# Action item
Only the total should be returned: the number of lines in the data that hold the string "size".

# Records for the exercise
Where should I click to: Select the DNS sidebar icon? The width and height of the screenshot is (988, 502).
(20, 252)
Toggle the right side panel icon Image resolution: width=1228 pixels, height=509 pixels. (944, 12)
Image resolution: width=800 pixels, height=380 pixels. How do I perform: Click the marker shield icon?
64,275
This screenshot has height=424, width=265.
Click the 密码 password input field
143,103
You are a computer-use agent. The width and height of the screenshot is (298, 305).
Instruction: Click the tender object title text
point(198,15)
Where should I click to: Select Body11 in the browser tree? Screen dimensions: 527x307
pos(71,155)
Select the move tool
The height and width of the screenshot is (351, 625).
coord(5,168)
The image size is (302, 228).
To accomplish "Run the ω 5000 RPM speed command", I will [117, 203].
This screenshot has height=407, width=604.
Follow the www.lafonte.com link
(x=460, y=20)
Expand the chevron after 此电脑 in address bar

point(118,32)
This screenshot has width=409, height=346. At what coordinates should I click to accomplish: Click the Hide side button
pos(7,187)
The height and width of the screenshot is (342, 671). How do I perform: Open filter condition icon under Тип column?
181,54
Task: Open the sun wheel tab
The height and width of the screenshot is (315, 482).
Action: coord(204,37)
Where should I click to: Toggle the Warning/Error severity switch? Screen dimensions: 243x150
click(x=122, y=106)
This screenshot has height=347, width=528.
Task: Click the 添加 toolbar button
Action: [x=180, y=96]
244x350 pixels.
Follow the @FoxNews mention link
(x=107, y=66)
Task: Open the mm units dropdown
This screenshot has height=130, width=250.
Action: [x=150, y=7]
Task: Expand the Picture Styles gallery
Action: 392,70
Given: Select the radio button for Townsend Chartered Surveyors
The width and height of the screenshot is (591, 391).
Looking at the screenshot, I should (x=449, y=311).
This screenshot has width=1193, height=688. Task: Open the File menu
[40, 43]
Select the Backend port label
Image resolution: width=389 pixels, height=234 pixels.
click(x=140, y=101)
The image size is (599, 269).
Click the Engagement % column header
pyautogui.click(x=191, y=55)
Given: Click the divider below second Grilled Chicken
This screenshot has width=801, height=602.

# Solution for this task
2